Berger said one of the board members was still missing following the collapse.

‘MAJOR STRUCTURAL DAMAGE’

The engineer, Frank Morabito, warned that the waterproofing installed below the pool deck had failed due to a major error in design.

“The failed waterproofing is causing major structural damage to the concrete structural slab below these areas,” he wrote. “Failure to replace the waterproofing in the near future will cause the extent of the concrete deterioration to expand exponentially.”

In addition, Morabito said concrete columns, beams, and walls in the garage were showing “abundant cracking,” including areas underneath the pool with “exposed, deteriorating rebar.”

Morabito’s firm submitted an 84-page document to the town in April detailing a “40-year building repair and restoration” plan for the Champlain Towers South condominium, which was built in 1981.

The condominium was preparing to go through recertification this year, a safety requirement for buildings 40 years of age in Florida.

The mayor said the county will audit all buildings more than 40 years old within the next 30 days to ensure they have all been recertified. Governor Ron DeSantis said officials were weighing whether to evacuate the condominium’s sister building, which was constructed at the same time by the same developer.

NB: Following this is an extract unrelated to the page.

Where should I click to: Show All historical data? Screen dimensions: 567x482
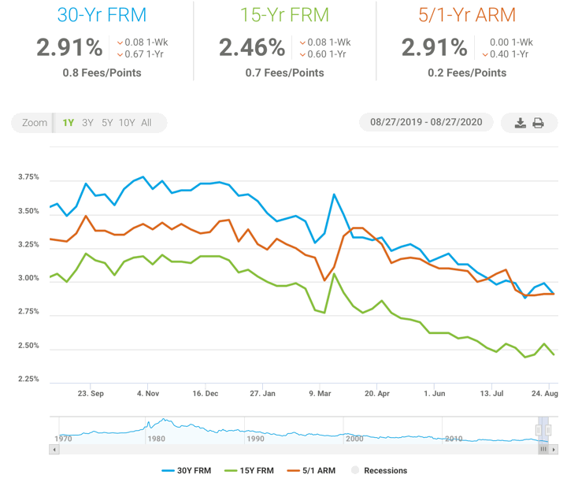point(146,123)
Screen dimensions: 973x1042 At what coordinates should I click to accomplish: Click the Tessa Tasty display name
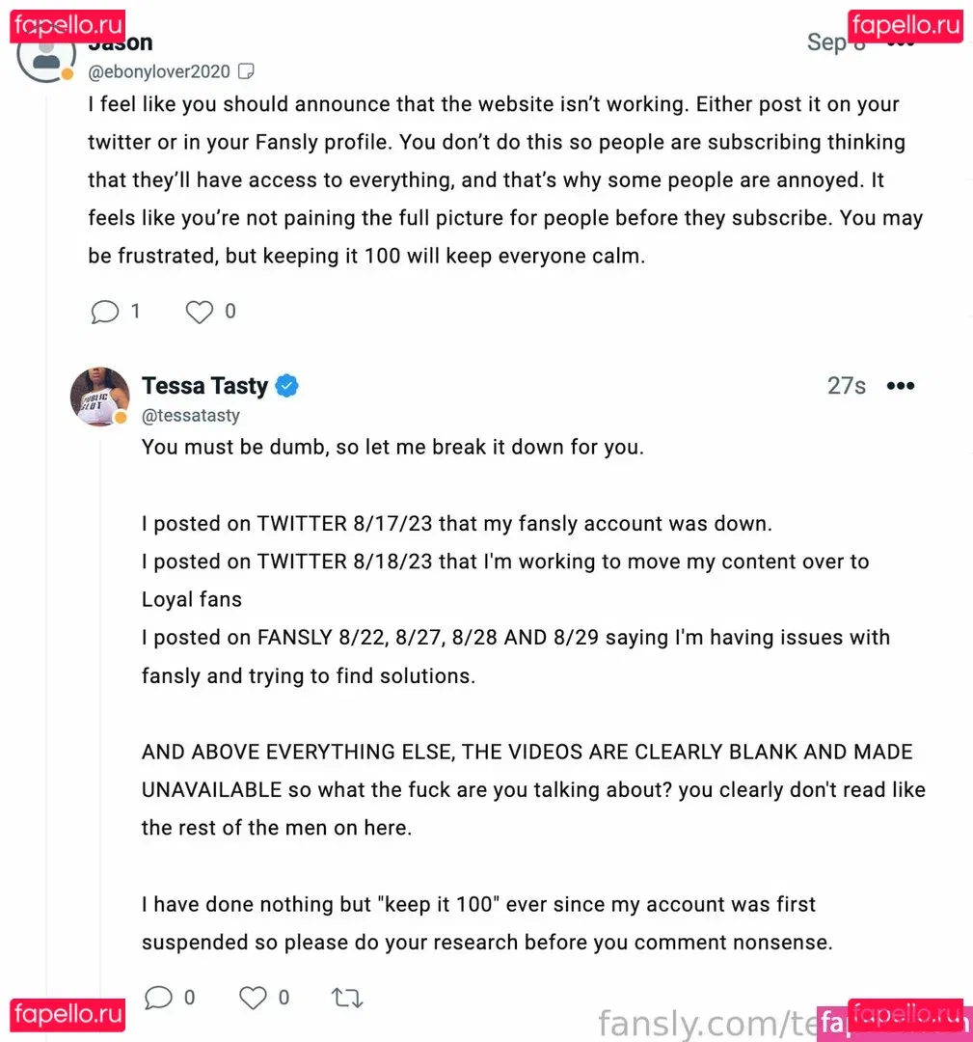[204, 386]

Satellite data from the 1990s showed the building was sinking between 1 and 3 millimeters per year, while surrounding buildings were stable, according to Florida International University professor Shimon Wdowinski.

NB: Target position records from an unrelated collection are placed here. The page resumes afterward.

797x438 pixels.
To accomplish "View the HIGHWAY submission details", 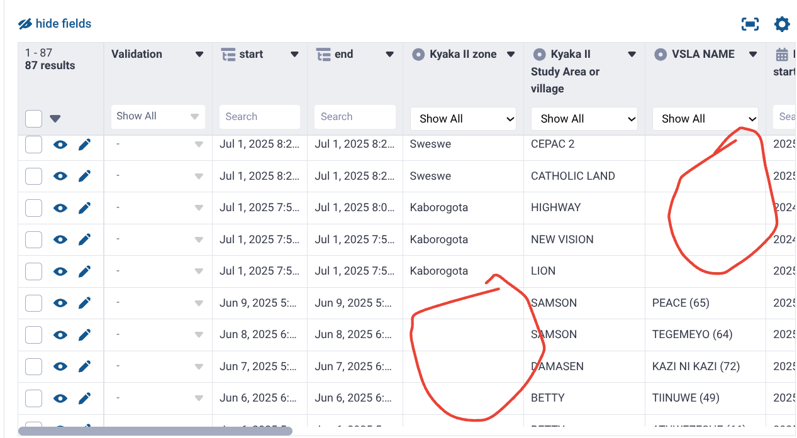I will coord(60,208).
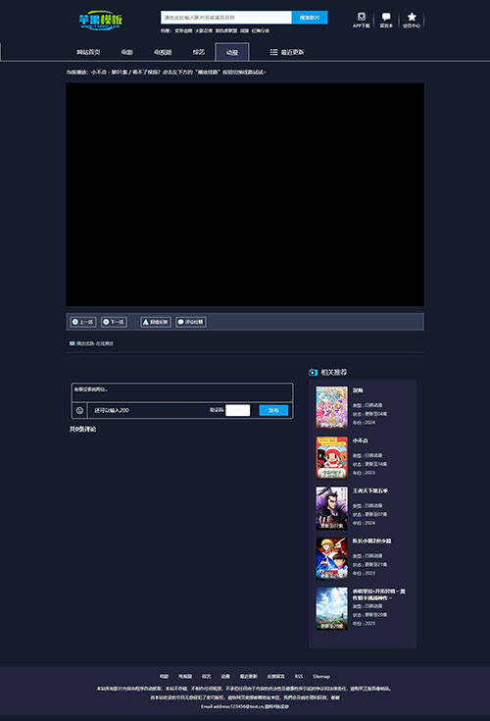Go to next episode 下一集
The width and height of the screenshot is (490, 721).
(x=114, y=322)
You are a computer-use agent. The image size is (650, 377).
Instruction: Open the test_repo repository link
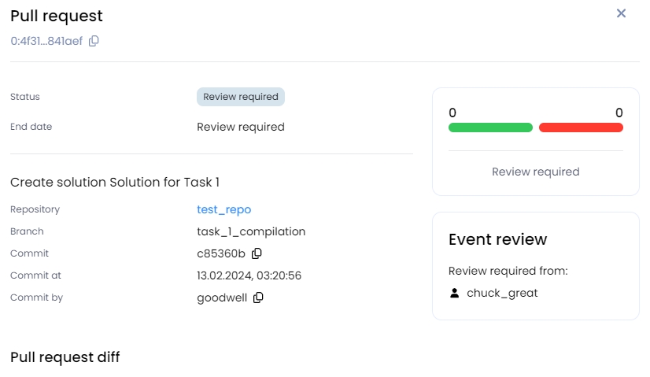click(x=223, y=209)
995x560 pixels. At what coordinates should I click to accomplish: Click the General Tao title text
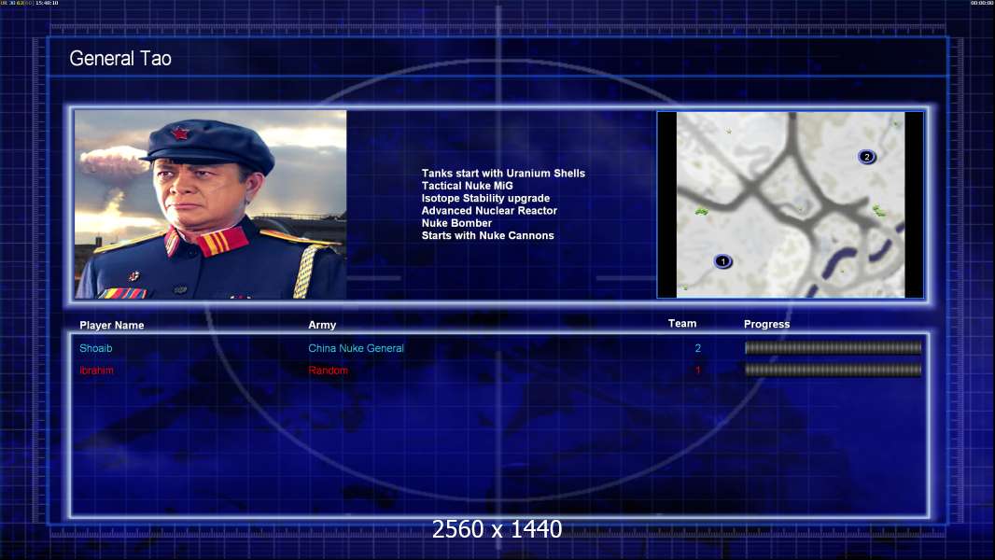120,59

He said the data could suggest a structural compromise within the building, though it could also have signaled the building was settling into the soil.

While local officials provided aid and comfort to resident families, such as hotel rooms and food, search-and-rescue specialists worked the disaster site on a rotation, with a limited number allowed at any one time to prevent further collapse.

Teams from Mexico and Israel arrived to help relieve the locally based crews, many of whom have also traveled to disaster sites around the world.

The disaster occurred early on Thursday morning when a large section of the 40-year-old building crumbled to the ground.

Video captured by a security camera showed an entire side of the building suddenly folding in two sections, one after the other, throwing up clouds of dust.

The building had more than 130 units, about 80 of which were occupied, officials said. Roughly half appear to have collapsed.